- Born: 1191 Plasencia
- Died: 1204 (aged 12–13) Salamanca
- Buried: Abbey of Santa María la Real de Las Huelgas
- Father: Alfonso VIII of Castile
- Mother: Eleanor of England

= Mafalda of Castile =

Spanish noblewoman

Mafalda de Castilla (1191—1204) was an Infanta of Castile and daughter of Alfonso VIII of Castile and Eleanor of England and sister of Henry I of Castile and Berenguela of Castile.
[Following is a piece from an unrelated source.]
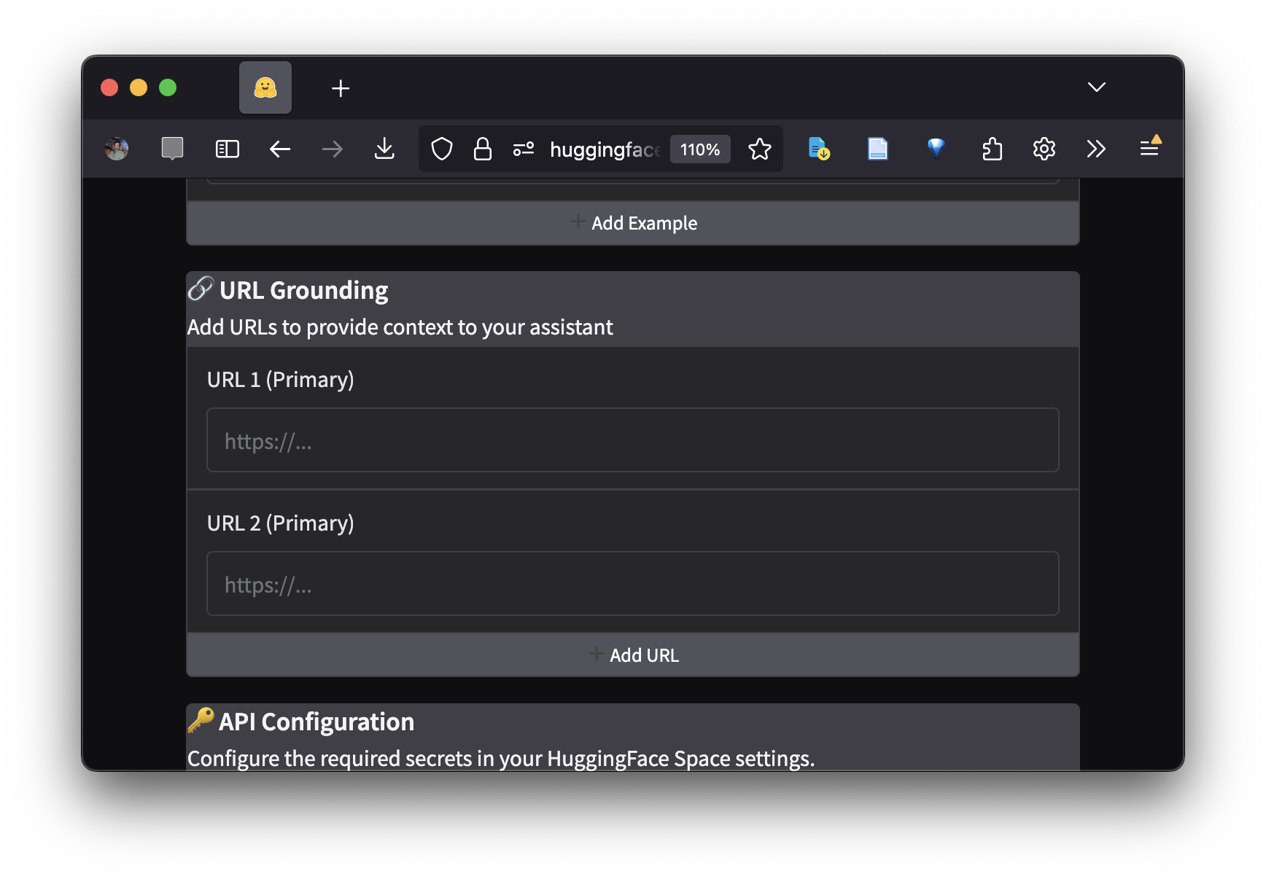Expand more tools overflow chevron
The height and width of the screenshot is (879, 1266).
[x=1095, y=149]

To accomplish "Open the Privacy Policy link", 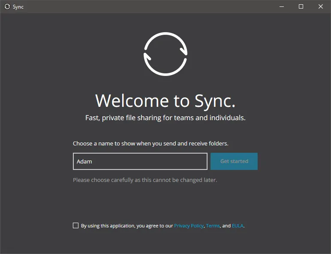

She would have been married to Ferdinand of León, but she died in 1204 in Salamanca. She was buried at Abbey of Santa María la Real de Las Huelgas in Burgos. Her epitaph is "AQUÍ YACE DOÑA MAFALDA, HIJA DE ALFONSO VIII Y DE LA REINA DOÑA LEONOR Y HERMANA DE DOÑA BERENGUELA, QUE FINÓ EN SALAMANCA POR CASAR, EN 1204". The infante Pedro de Castilla y de Molina was buried in the same nave.

==Bibliography==
- Arco y Garay, Ricardo (1954). "Sepulcros de la Casa Real de Castilla"
- Martínez Díez, Gonzalo (2007). "Alfonso VIII, rey de Castilla y Toledo (1158-1214)"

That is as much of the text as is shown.